Pero ese 10 de febrero quedará en nuestra memoria. Llovía esa mañana y yo estaba primero en la fila cuando sucedió todo.
-Otra vez lluvia, viejo. Nunca un verano como la gente -se quejaba Alfredo. Nos habíamos bajado del taxi para compartir un cigarrillo. Yo estaba detrás suyo en la fila, él era el tercero. Aprovechamos ese tranquilo impass: la lluvia había amainado y faltaban 10 minutos para que llegara el siguiente colectivo.
-Vino bastante gente igual, ¿No te parece? -le pregunté.
-Sí, pero viste cómo es esto. La gente viene pero no gasta un sope. ¡Todo el día en la playa!
-¡Y qué querés, Alfredo! ¡Con esta malaria!
-Mirá Sergio, si yo tuviera un mango me iría a Brasil, o a algún lugar más lindo. ¡Mirá que vas a venir de vacaciones a Mar del Plata! ¿A qué? A cagarte de frío y hacer cola en todos lados, dejate de hinchar.

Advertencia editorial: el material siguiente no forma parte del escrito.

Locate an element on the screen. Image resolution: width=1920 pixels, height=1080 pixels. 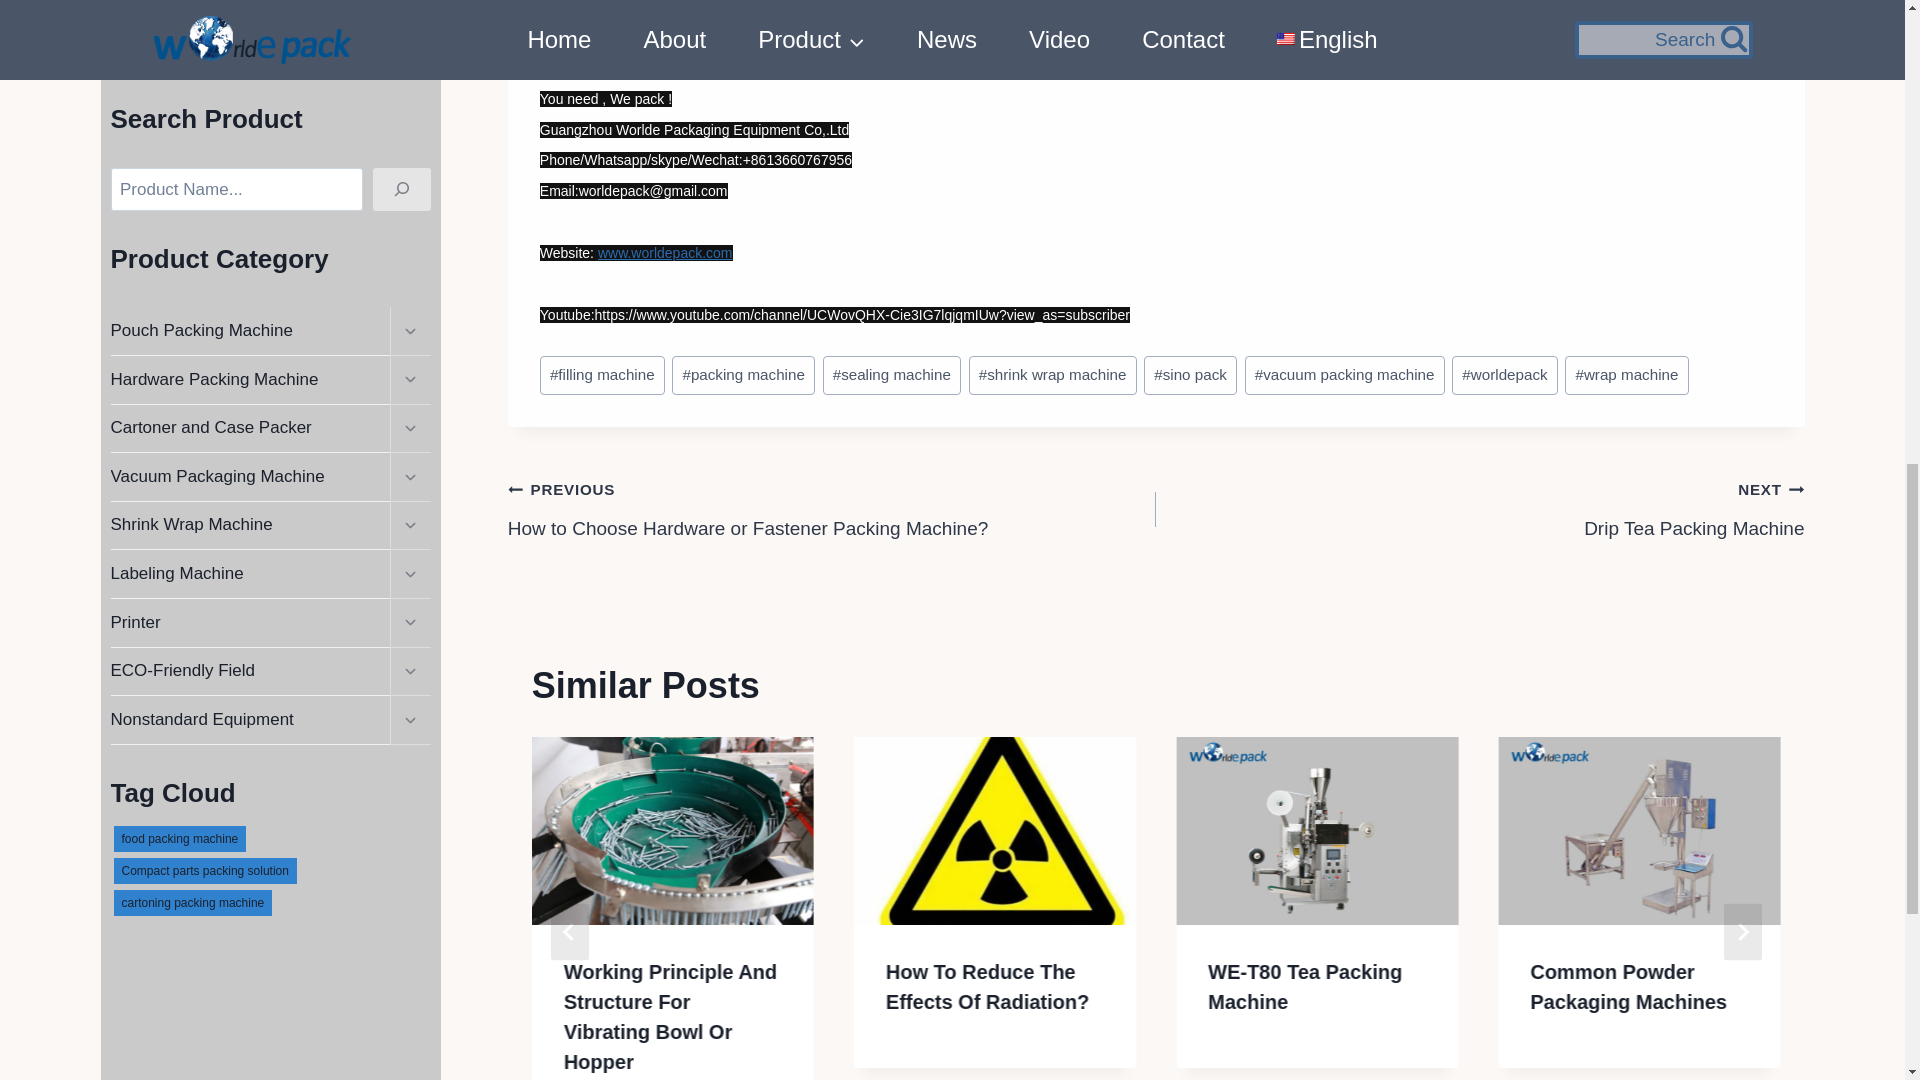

El comentario de Alfredo me hizo reir. Es la clase de personas que siempre dice lo que todos piensan pero que en general nadie dice en voz alta.
-Qué sé yo, tenés razón. Los turistas están todos locos.

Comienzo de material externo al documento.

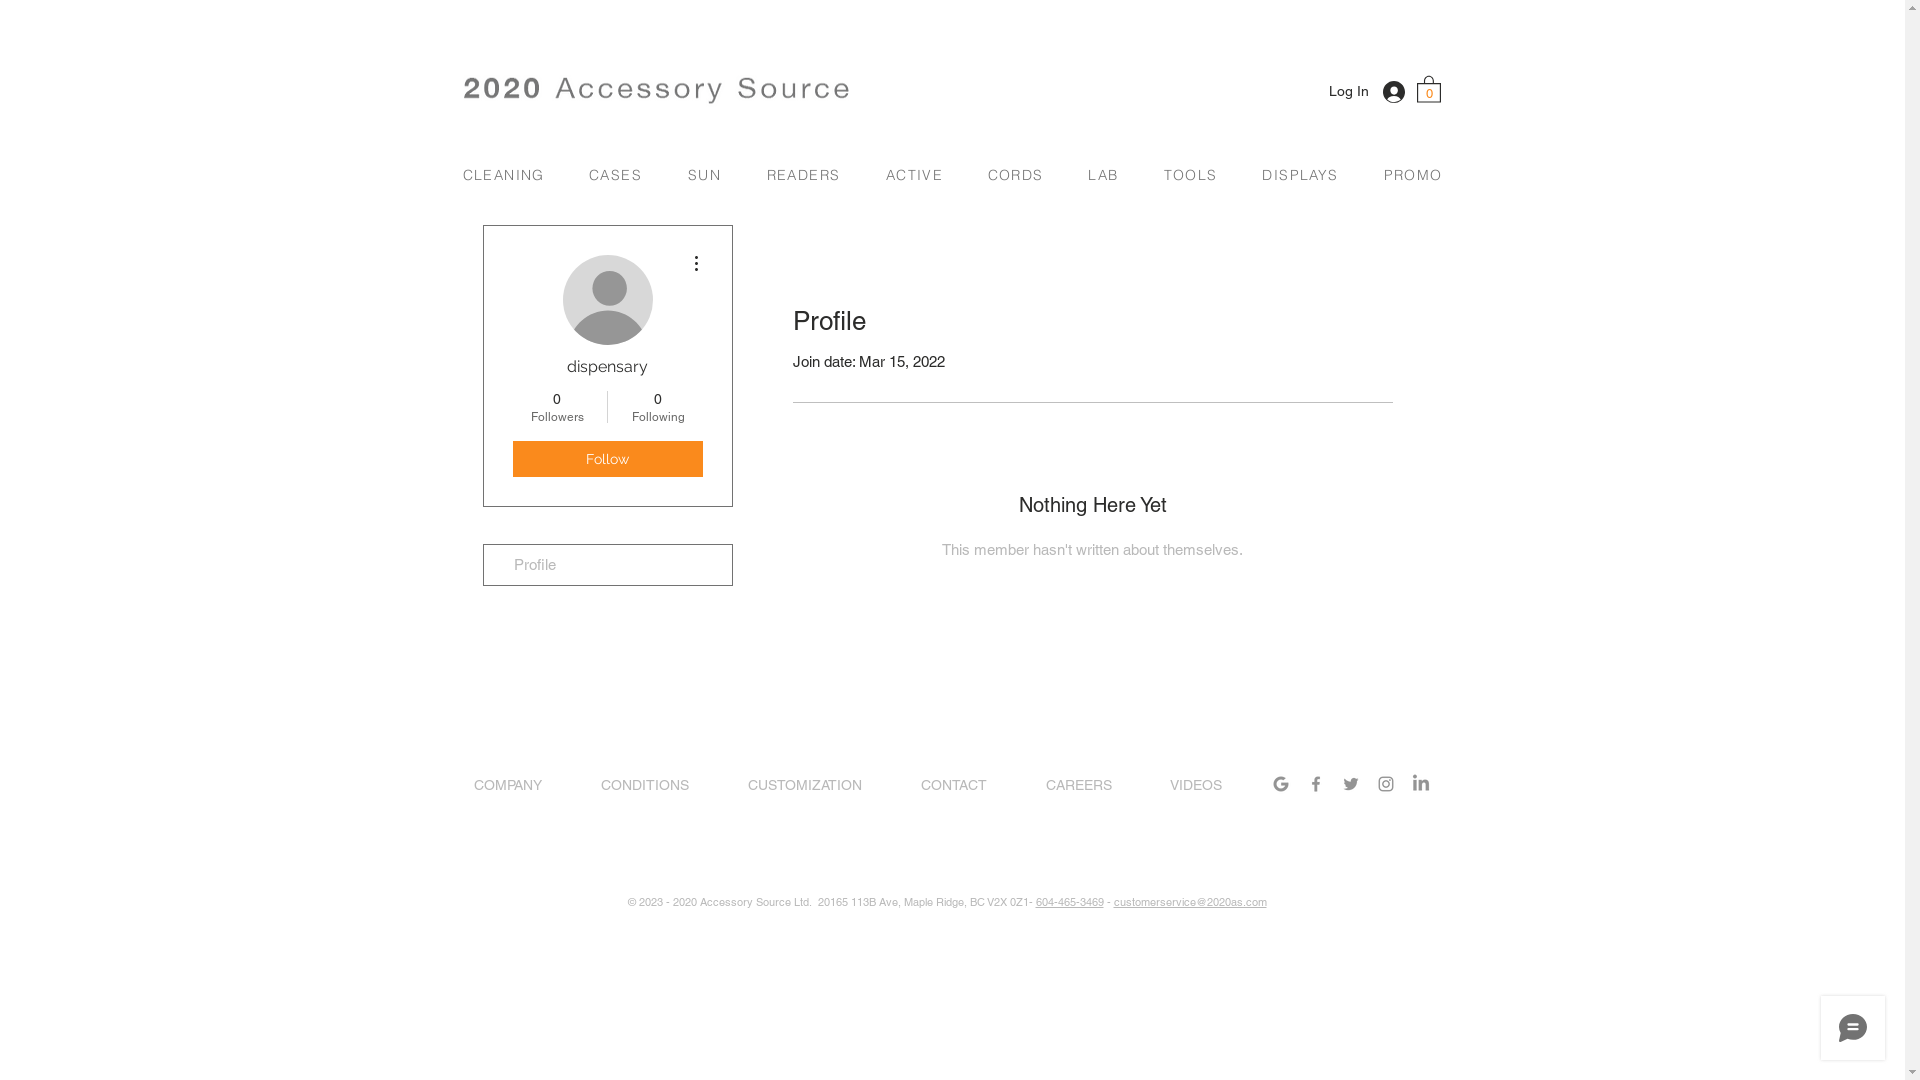 The width and height of the screenshot is (1920, 1080). I want to click on DISPLAYS, so click(1303, 174).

Terminamos el cigarrillo antes de que empezara a salir la gente. Alfredo se metió rápido en el auto porque habían empezado a caer gotas de nuevo, pero yo me quedé afuera unos minutos más, saboreando el aire húmedo y dejando que la lluvia me salpicara la cara. Hacía frío a pesar de la época y la garúa era helada, pero yo cerré los ojos mientras recordaba los años que pasé viajando: antes de los hijos, y de la enfermedad de la vieja, y de la casa, y de la vuelta a la ciudad natal de la que siempre había querido huir.
-¡Sergio! ¡Despertate de una vez que están saliendo! -me gritó Oscar desde atrás.
Me apuré a subir al coche justo cuando una pareja de veinteañeros con mochilas se subía al auto de Alfredo. A ellos no les importaba la lluvia ni el frío; estaban juntos y no paraban de reír.
Mientras adelantaba el coche al primer lugar de la fila, ella salió de la terminal. Era una mujer imponente, alta y blanca como el hielo, de unos 50 años. Llevaba un tapado de piel y un sombrero: parecía salida de una película de época. No llevaba equipaje, apenas una cartera pequeña colgaba sobre su hombro. Caminaba con una elegancia llamativa, mientras se acercaba al coche. Abrió la puerta con seguridad y se sentó en la parte trasera sin decir nada.
-¿A dónde la llevo? -le pregunté con cierta timidez. Había logrado intimidarme.